E ho capito che quel che è accaduto in questi anni non è episodico, né improvviso, ma affonda le sue radici in cinquant’anni di storia europea.

Sotto i miei occhi, mentre scrivo questi pensieri sparsi, scorre la home di Facebook.

C’è già chi parla di vendette e guerre di religione.

Ma io non ho ancora capito qual è la soluzione che propugna chi ci parla di guerra di religione.

Cosa propongono? Passiamo per le armi tutti i musulmani?

Creiamo campi di concentramento in cui radunare tutti gli africani e i mediorientali che si sono da decenni trasferiti in Europa?
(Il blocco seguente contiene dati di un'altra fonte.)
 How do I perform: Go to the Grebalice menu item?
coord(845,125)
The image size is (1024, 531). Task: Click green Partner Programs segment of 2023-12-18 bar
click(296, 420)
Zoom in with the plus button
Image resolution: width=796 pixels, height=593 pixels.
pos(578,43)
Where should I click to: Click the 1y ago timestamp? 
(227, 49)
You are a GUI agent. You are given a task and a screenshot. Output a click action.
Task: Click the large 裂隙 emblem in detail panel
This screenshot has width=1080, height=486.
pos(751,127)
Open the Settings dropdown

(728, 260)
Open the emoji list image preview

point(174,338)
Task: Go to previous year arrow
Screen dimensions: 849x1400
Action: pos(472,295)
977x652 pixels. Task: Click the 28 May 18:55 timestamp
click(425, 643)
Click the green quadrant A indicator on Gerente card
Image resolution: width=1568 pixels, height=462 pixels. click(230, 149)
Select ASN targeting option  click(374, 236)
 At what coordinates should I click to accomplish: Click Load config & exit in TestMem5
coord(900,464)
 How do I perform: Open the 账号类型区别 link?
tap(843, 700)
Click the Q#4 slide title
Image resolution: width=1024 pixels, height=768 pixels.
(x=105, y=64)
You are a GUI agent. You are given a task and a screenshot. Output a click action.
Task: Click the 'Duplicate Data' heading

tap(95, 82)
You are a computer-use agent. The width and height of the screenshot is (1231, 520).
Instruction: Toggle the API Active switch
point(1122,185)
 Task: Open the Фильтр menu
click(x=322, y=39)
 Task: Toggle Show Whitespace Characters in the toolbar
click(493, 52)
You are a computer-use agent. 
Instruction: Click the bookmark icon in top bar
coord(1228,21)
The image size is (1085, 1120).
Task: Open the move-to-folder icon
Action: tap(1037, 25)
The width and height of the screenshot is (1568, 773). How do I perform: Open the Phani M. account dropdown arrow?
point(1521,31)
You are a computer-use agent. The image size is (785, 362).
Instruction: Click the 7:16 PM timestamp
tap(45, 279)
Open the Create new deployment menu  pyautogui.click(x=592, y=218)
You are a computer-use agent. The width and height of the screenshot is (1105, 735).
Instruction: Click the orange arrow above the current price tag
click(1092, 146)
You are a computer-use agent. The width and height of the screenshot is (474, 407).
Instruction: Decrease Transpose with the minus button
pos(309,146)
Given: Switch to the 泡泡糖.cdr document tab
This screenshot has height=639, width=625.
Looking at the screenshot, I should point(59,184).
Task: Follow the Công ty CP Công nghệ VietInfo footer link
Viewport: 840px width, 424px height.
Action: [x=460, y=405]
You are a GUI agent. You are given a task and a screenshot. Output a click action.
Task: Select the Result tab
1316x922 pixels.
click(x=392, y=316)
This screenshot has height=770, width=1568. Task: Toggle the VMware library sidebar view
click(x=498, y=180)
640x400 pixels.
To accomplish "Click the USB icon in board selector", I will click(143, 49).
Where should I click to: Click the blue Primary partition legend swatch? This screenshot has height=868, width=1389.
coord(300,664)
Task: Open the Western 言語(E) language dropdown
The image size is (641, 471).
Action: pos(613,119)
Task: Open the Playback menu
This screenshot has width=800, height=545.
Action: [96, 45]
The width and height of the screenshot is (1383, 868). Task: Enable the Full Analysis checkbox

Radiamo al suolo con la bomba H una cinquantina di Paesi mediorientali, asiatici e africani?

Ci vendichiamo perseguitando i poveracci che arrivano coi barconi, nonostante nessuno degli attentati sia stato commesso da uno di loro?

Oppure iniziamo a interrogarci davvero sull’origine di questa violenza?

E se odiamo così tanto gli islamici, perché noi sardi facciamo la fila a migliaia per essere raccomandati e assunti dal Mater Olbia di proprietà degli arabi del Qatar

Piango con tutti voi per tutti i morti e per la perdita della nostra sicurezza. Ma cerco di non diventare cieco a causa di quelle lacrime.